Copy the complete listing word for word, but do not carry over any images.

--- Dataset content Enclosed Below ---

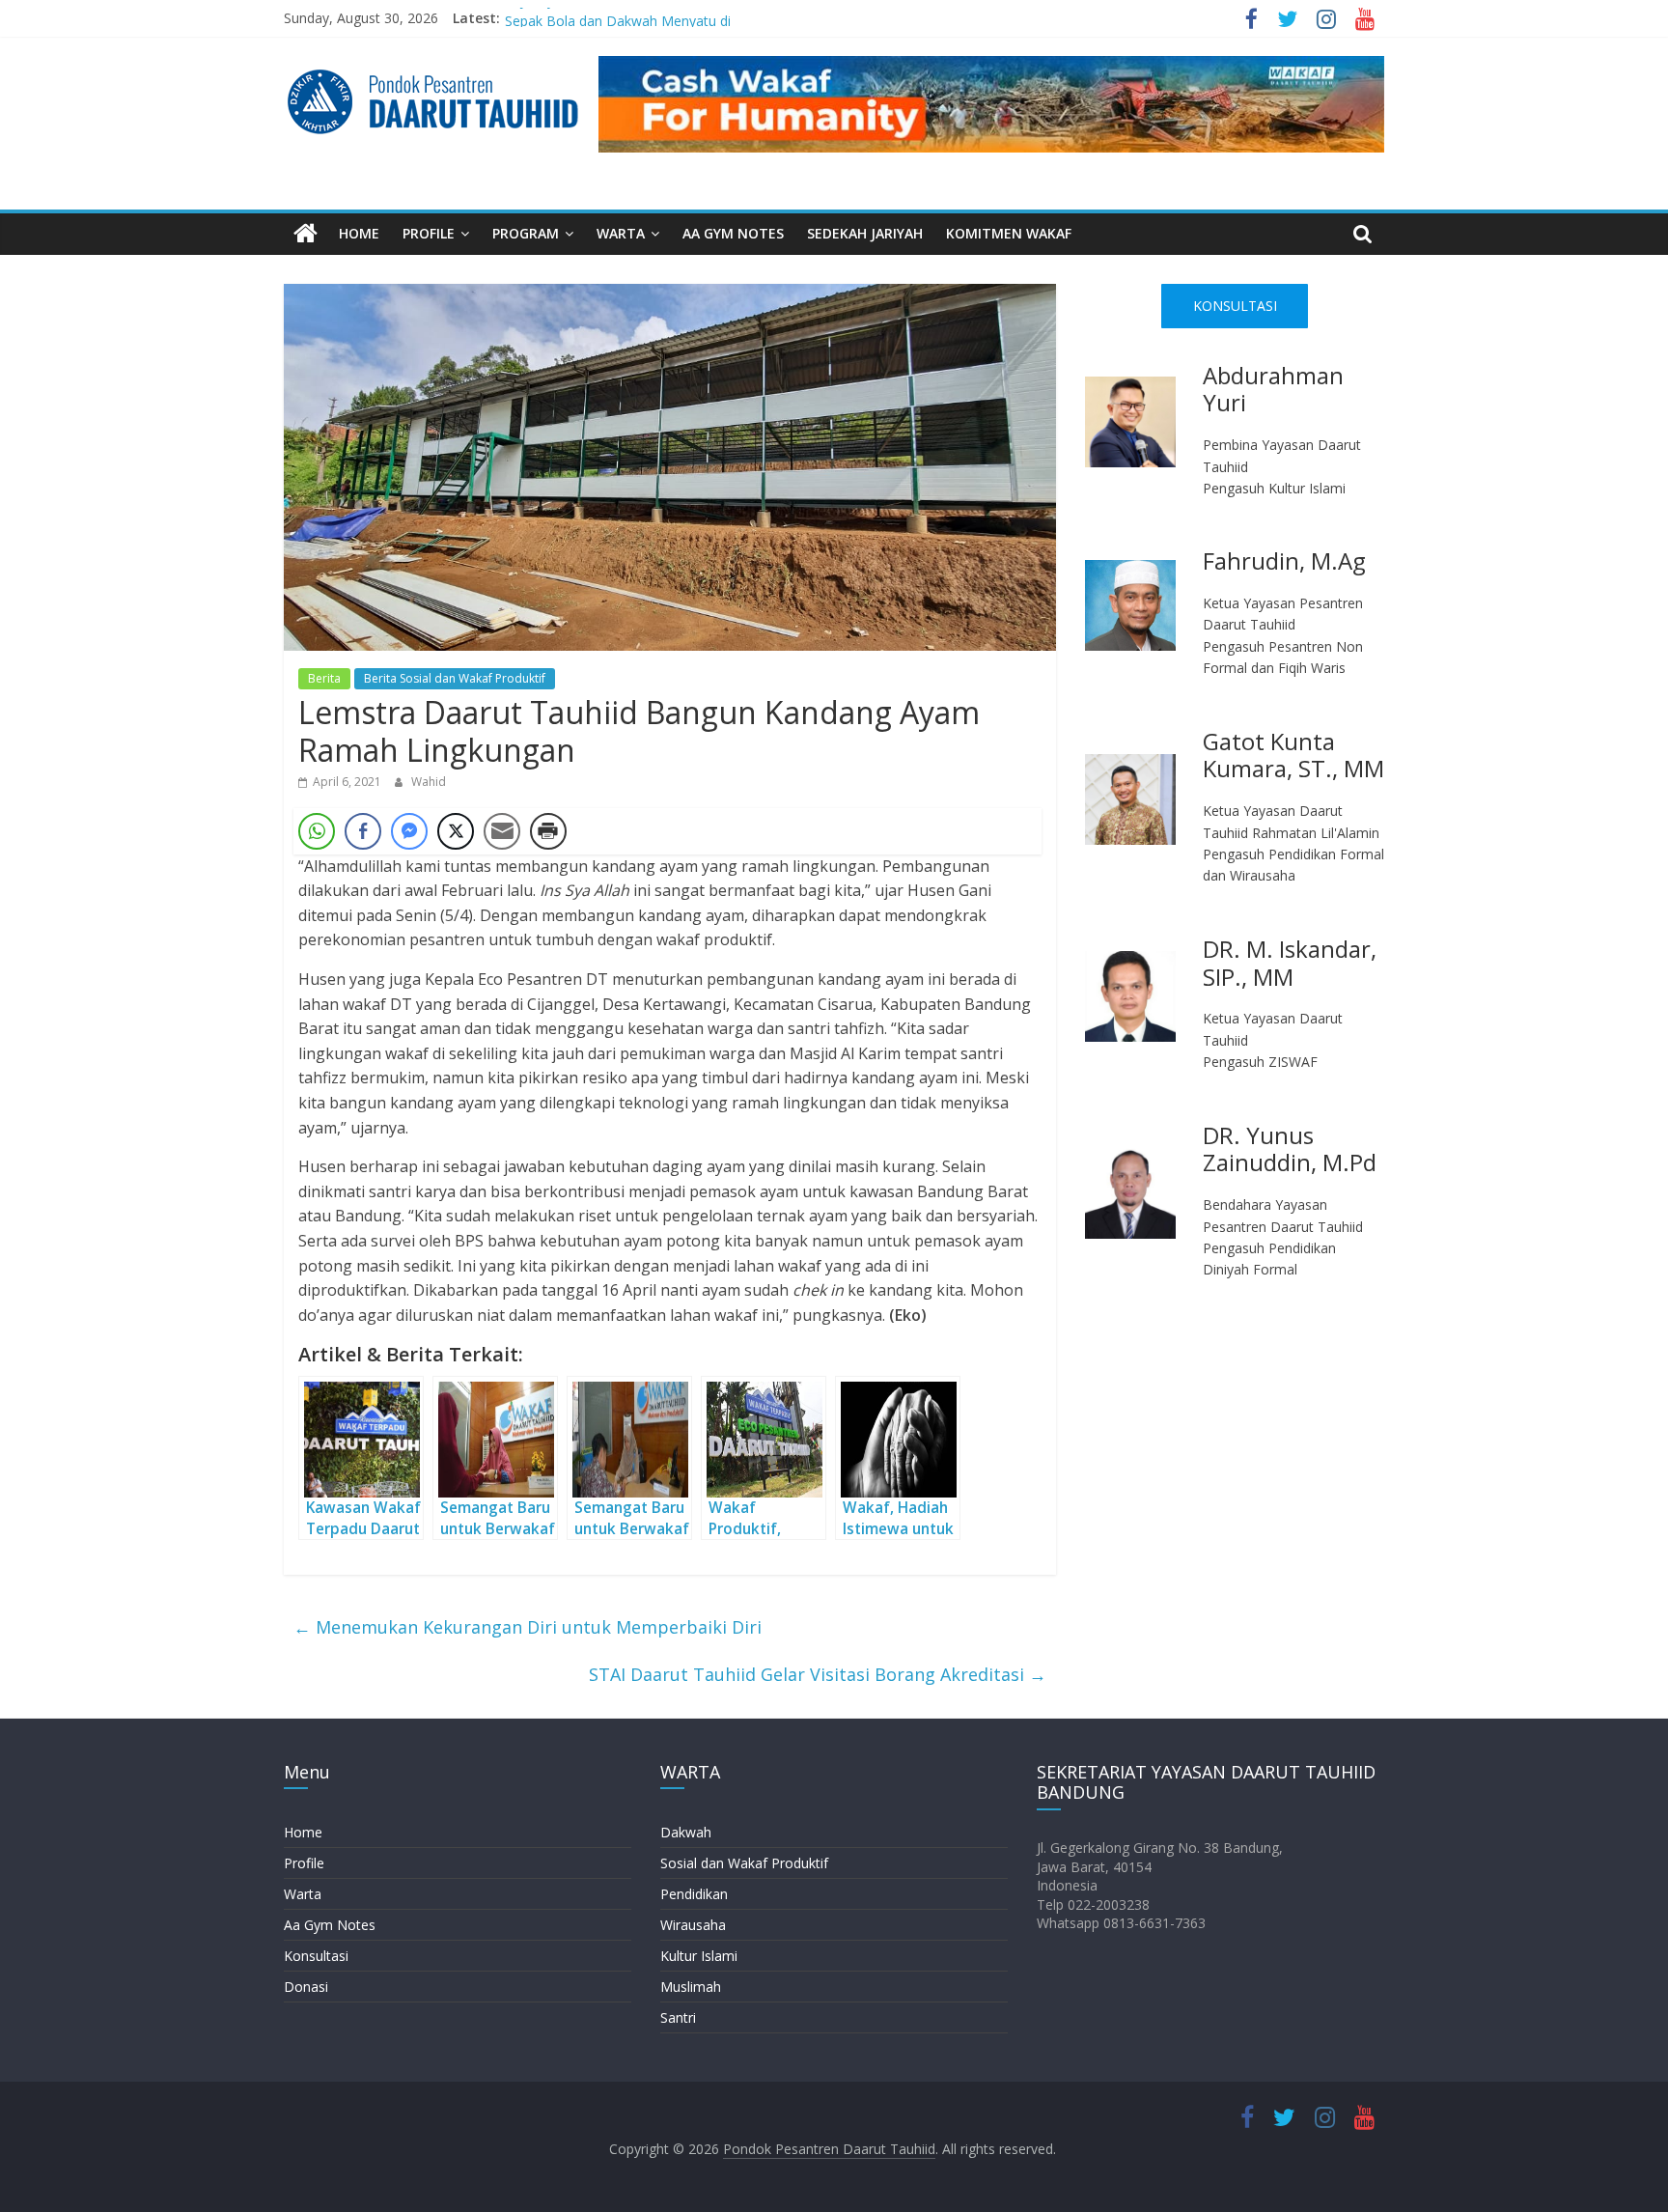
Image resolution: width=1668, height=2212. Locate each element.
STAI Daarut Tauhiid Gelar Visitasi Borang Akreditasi (817, 1674)
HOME (359, 233)
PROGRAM (525, 233)
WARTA (621, 233)
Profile (304, 1863)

--- End of Enclosed Dataset content ---

• **Response to this exercise**:
Image resolution: width=1668, height=2212. Locate each element.
STAI Daarut Tauhiid Gelar Visitasi Borang Akreditasi (817, 1674)
HOME (359, 233)
PROGRAM (525, 233)
WARTA (621, 233)
Profile (304, 1863)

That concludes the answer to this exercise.